Israel: WRI affiliate New Profile raided by police

en
es

Homes of New Profile activists searched for "incitement to draft evasion". Seven activists detained and interrogated

On 26 April 2009, six members of WRI's Israeli affiliate New Profile were detained by Israeli police, their homes raided, and their computers, and also computers of partners, seized. Among those detained was also Sergeiy Sandler, a member of the WRI Council and Executive Committee. All those detained were interrogated at Ramat Hachiyal police station in the Yarkon Region of the police. After the interrogation, all five were released, but only after agreeing to bail conditions which do not allow them to contact each other in the coming thirty days. The computers of partners were returned, but not the computers of those detained. Other Israeli activists have been summoned to report to the same police station the following day (27 April 2009). According to New Profile, 10 other activists have received summons to appear at a police station for interrogation.

The reason given by the police is an investigation against the website of New Profile (http://www.newprofile.org) and Target 21 (http://www.target-21.h1.ru/), a Russian language website for violations to article 109 of the Israeli criminal law, incitement to draft evasion. The investigation had been opened in September 2008, following an order of Israel's Attorney General Menachem Mazuz. This followed the declaration of a “war on draft evasion” by Defense Minister Ehud Barak and IDF Chief of Staff Gabi Ashkenazi in summer 2008. "The main part of the investigation has focused on locating those persons who are operating the two web sites where violations to article 109 of the criminal law, incitement for draft evasion, are being carried out," said Superintendent Nimrod Daniel, chief of investigations in the Yarkon District Police. According to Haaretz, the initial complaint against New Profile was lodged by activists from the Israeli Forum for the Promotion of Equal Share in the Burden - an organization advocating universal mandatory national service.

In a press release, New Profile condemned the raids: "The New Profile Movement expressed rage over the interrogation and the demand to not have contact with other members, which means a partial paralysis of the activities of this important organization in civil society in Israel.
Attorney Smadar Ben Nathan, who is representing New Profile, said that the investigation of the police is focusing on the website of New Profile, which has links to other sites on the internet.
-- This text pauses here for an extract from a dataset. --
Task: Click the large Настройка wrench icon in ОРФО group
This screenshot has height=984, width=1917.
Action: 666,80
Ben Nathan added that the New Profile Movement is a recognized non-profit association which acts openly and publicly, in accordance with the law, and the use of a criminal investigation in this context is invalid and exaggerated, and stands in opposition to freedom of expression."
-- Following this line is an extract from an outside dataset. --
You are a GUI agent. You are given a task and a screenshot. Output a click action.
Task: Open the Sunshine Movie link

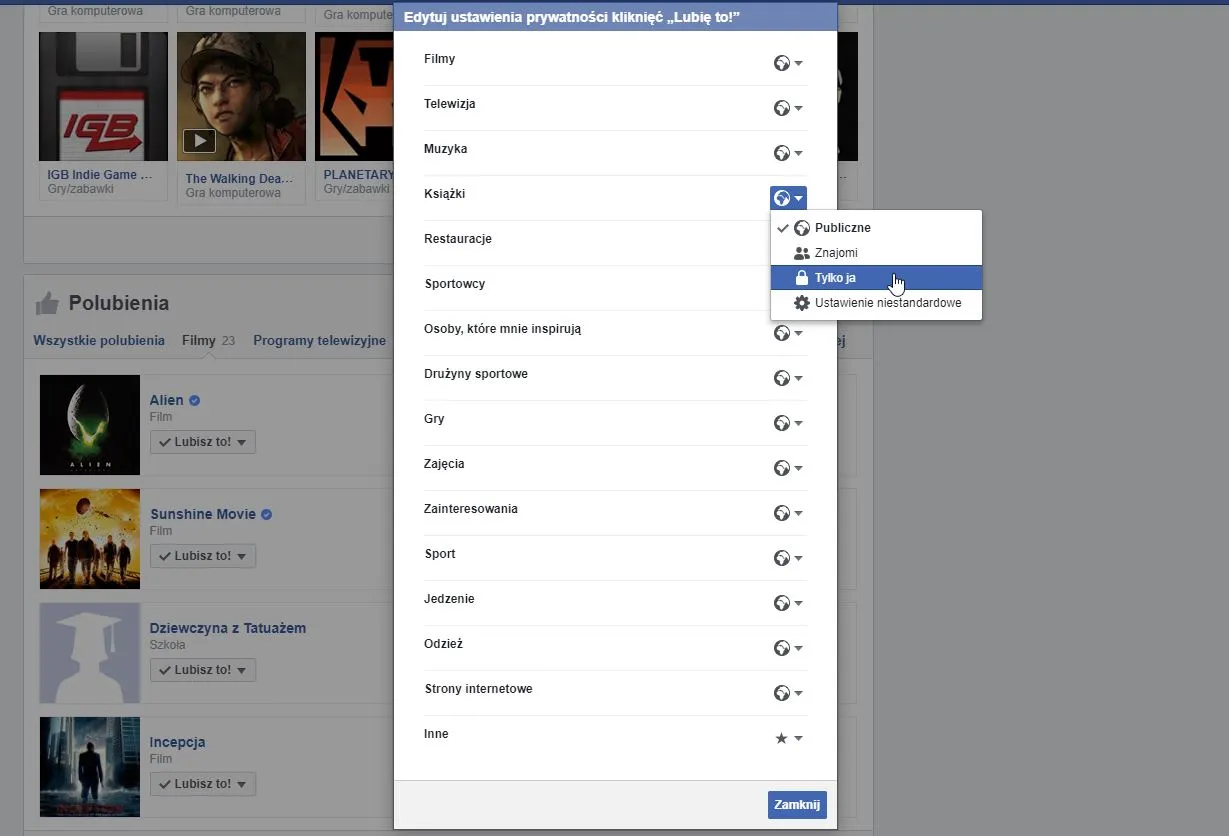pyautogui.click(x=202, y=513)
In an analysis of the investigation, New Profile writes: "The attempted criminalization of New Profile amounts to no less than a state war on youth. Rising numbers of young Jewish Israelis (as well as members of the Druze minority also subject to conscription) find themselves unable or unwilling to accept the over-used Israeli dictate: “There’s no other choice”. Despite the ongoing draft, more than half of all eligible Israelis no longer serve or complete their obligatory service in the military. Though Israeli law offers virtually no legal provision for Conscientious Objection, young people have found their own way to vote with their feet. (...)
Clearly, it’s not New Profile that they’re worried about. New Profile is an easy, visible scapegoat through which they hope to sow fear and intimidate future draft resisters, whom they stigmatize as “shirkers”. The state has declared a war against the many thousands who openly resist or dodge the draft and refuse to place their bodies, their minds, their morality at the disposal of vision-less politicians.
Israel’s war on its youth is being fought within a broader context of spiraling repression of political dissent. Activists were detained by the hundreds for protesting Israel’s attack against Gaza last January, most of them Palestinian citizens of Israel, some of whom still remain in detention. Non-violent protesters against the land-gobbling dragon of Israel’s separation wall are regularly targeted by lethal fire. Weeks ago Bassem Ibrahim Abu Rahma of Bil’in was killed by soldiers, becoming the 18th Palestinian killed while protesting the separation barrier.
In most cases, the repressive measures applied to Jewish activists still bear no comparison, in terms of arbitrariness and brutality, to the means employed against Palestinians."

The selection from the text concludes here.